IV. XVII. APOLOGÉTICA. — I. Fim do século XV e início do século XVI até ao fim do século XVI, antes da Reforma. II. De 1517 a meados do século XVII. III. Segunda metade do século XVII. I. FIM DO SÉCULO XV E INÍCIO DO SÉCULO XVI — A invenção da imprensa (1440), a tomada de Constantinopla pelos turcos (1453) e a descoberta da América (1492) abriram vastos horizontes ao pensamento e determinaram um movimento intelectual poderoso, fecundo e, por vezes, perigoso. Escolástica com Savonarola, platónica com Marsílio Ficino, naturalista ou racionalista com Raimundo de Sabunde, a apologética seguiu vias muito diversas. O Triumphum crucis contra saeculi sapientes, Florença, 1497, de Savonarola (1452-1498), foi composto segundo as regras tradicionais, inspira-se nas Sumas de São Tomás de Aquino e não guarda vestígios das temeridades fogosas do célebre dominicano. Qui ab unitate Romanae Ecclesiae dissentit, procul dubio per devia aberrans a Christo recedit. L. IV, c. vi.
Eis uma declaração clara que não permite à Reforma reivindicar para si o adversário dos Médici. Se amou Platão com excesso, Marsílio Ficino (1433-1499) tomou dele argumentos contra os averroístas e, apesar de alguns erros sobre as ideias inatas e as almas das esferas celestes, o seu livro De religione christiana et fidei pietate, Veneza, 1550, é uma refutação do paganismo, a despeito das complacências do humanista pela arte e literatura da Grécia. Se o cónego de São Lourenço mantinha uma lâmpada acesa diante do busto de Platão, celebrava o autor do Fédon como precursor de Jesus.

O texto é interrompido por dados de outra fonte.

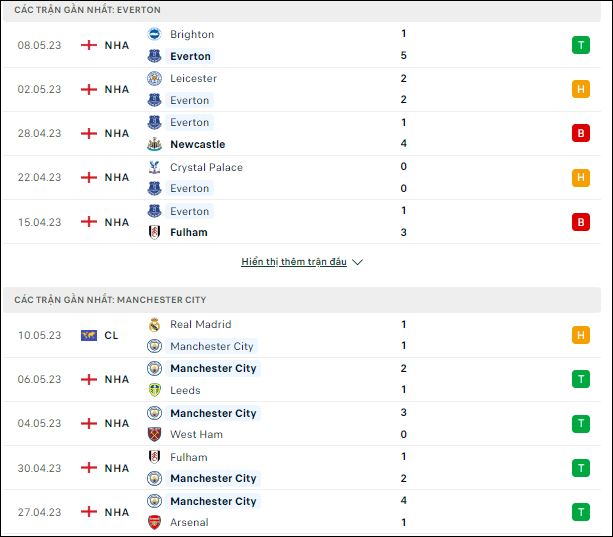Click the Real Madrid crest icon
Image resolution: width=613 pixels, height=537 pixels.
tap(154, 324)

Mas esta razão que conduz à fé, não poderia demonstrar os seus dogmas? Já na Idade Média, Raimundo Lúlio, o místico alquimista, o pensara, e desde o século XIII esforçava-se por deduzir verdades reveladas a partir de premissas racionais. Depois dele, um professor da Universidade de Toulouse, autor da Theologia naturalis seu Liber creaturarum, esforçou-se por unir o livro da natureza e o livro da Escritura, por uma continuidade que faz do segundo o desenvolvimento do primeiro. Deus e o mundo, ligados entre si pelo homem, explicam-se um pelo outro; a natureza e a revelação traduzem em idiomas distintos o mesmo pensamento divino: Quamvis autem sint scripta omnia in libro creaturarum, et ibi contineantur, et etiam illa quae ibi contineantur in libro sacrae Scripturae, et in libro Bibliae, sint in libro creaturarum, tamen aliter et aliter. Theol. naturalis, tit. 212, ed. 1852, p. 314.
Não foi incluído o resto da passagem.